Postby Michel » Thu Jan 22, 2009 4:17 am

All these gadgets basically do the same thing, if I read the docs carefully. But the Combiner seems to be the most economic solution. I am first going to try to revive my Pathmaker and if it remains undead (there is a LED glowing, but it does not do what it's supposed to do), I think I order a Combiner too.

Here's an interesting quote from the Yandina Combiner website:
Q Won't the smaller battery get overcharged if put in parallel with a large one?
A The whole process of charging batteries in parallel is naturally self regulating, naturally governed by terminal voltage and current flowing through the internal equivalent resistances. For simplification, each battery can be considered as a perfect battery that holds the charge combined with a series resistor representing the internal resistance, and a parallel resistance representing the self-discharge leakage current.

Lets say you have a charging source dumping out say 100 amps. If you have 4 batteries in parallel sharing this source the distribution of the charge current is governed by those internal voltages and internal resistances. From Ohm's law, the charging current that flows into each battery is the voltage divided by the resistance. In this case the voltage is the charging voltage arriving at the terminals minus the actual internal voltage divided by the series resistance of the battery. A discharged battery is going to put a larger voltage differential over the internal resistance so more current will flow to it. A charged battery is going to put less voltage drop across the internal resistance so it will take less or none of the available charging current.
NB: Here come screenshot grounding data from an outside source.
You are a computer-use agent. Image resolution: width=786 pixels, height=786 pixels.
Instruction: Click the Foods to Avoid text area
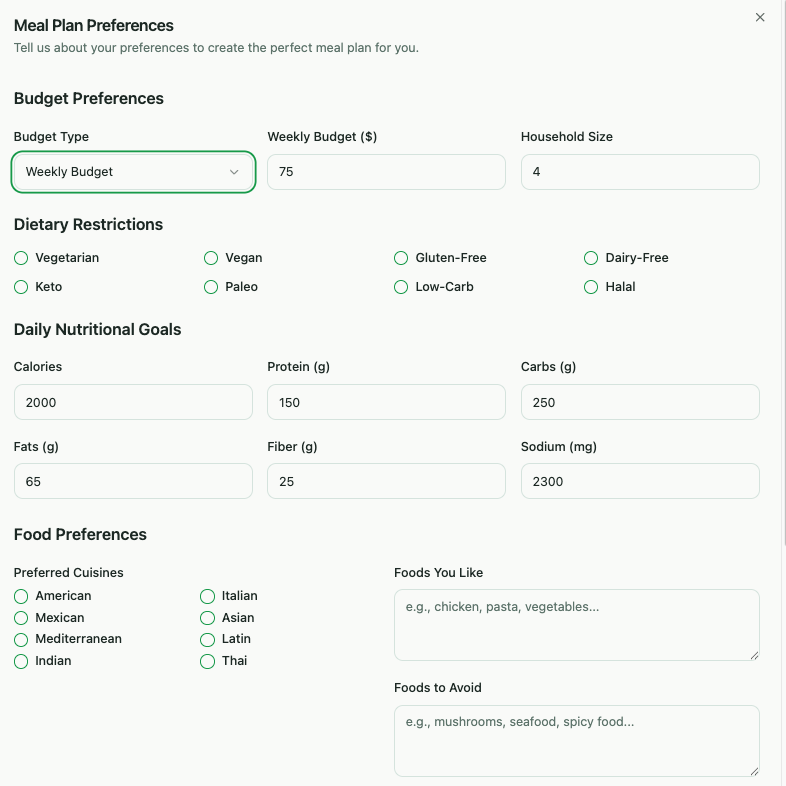pyautogui.click(x=576, y=741)
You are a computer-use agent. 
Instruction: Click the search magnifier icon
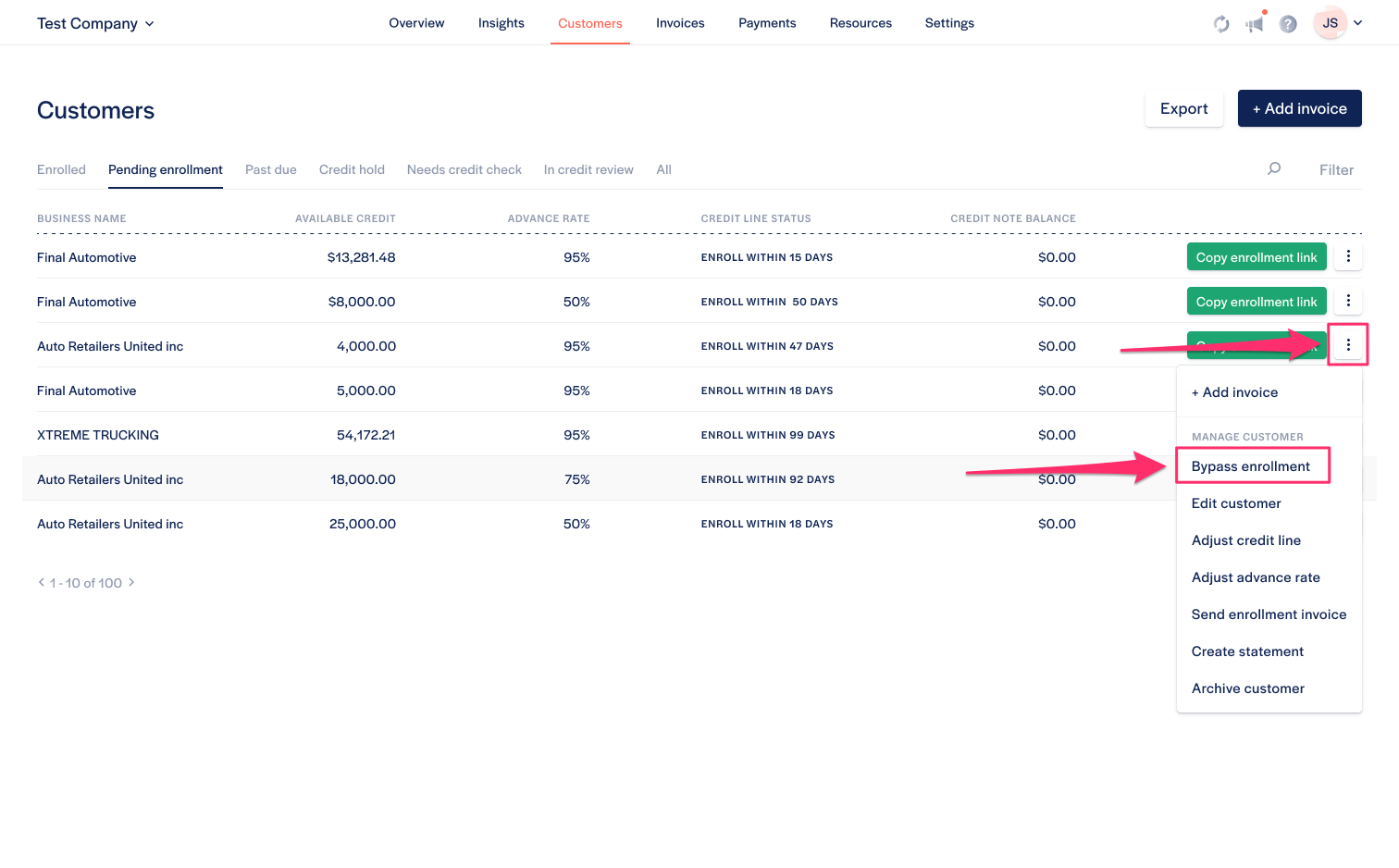(1274, 168)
A large plate battery which has a correspondingly lower internal resistance will demand more current because of this lower resistance. A small motorbike battery in parallel will have a high internal resistance and demand very little current.

All these demands for current result in a common voltage on the parallel circuit which is what the alternator or charger sees. None of the batteries will ever be "overcharged" as a result because the charging voltage is controlled. Even the smallest battery will only be seeing the same voltage so it is like the other batteries are not there. If you suddenly removed all the big ones and left just the tiny bike battery on the 100 amp alternator, the voltage would immediately rise because the amps trying to flow into the tiny battery have to pass through its internal resistance which is high. But instead of the voltage or current going to an excessively high value, the regulator in the alternator cuts the current back to a level that limits charging to a safe level.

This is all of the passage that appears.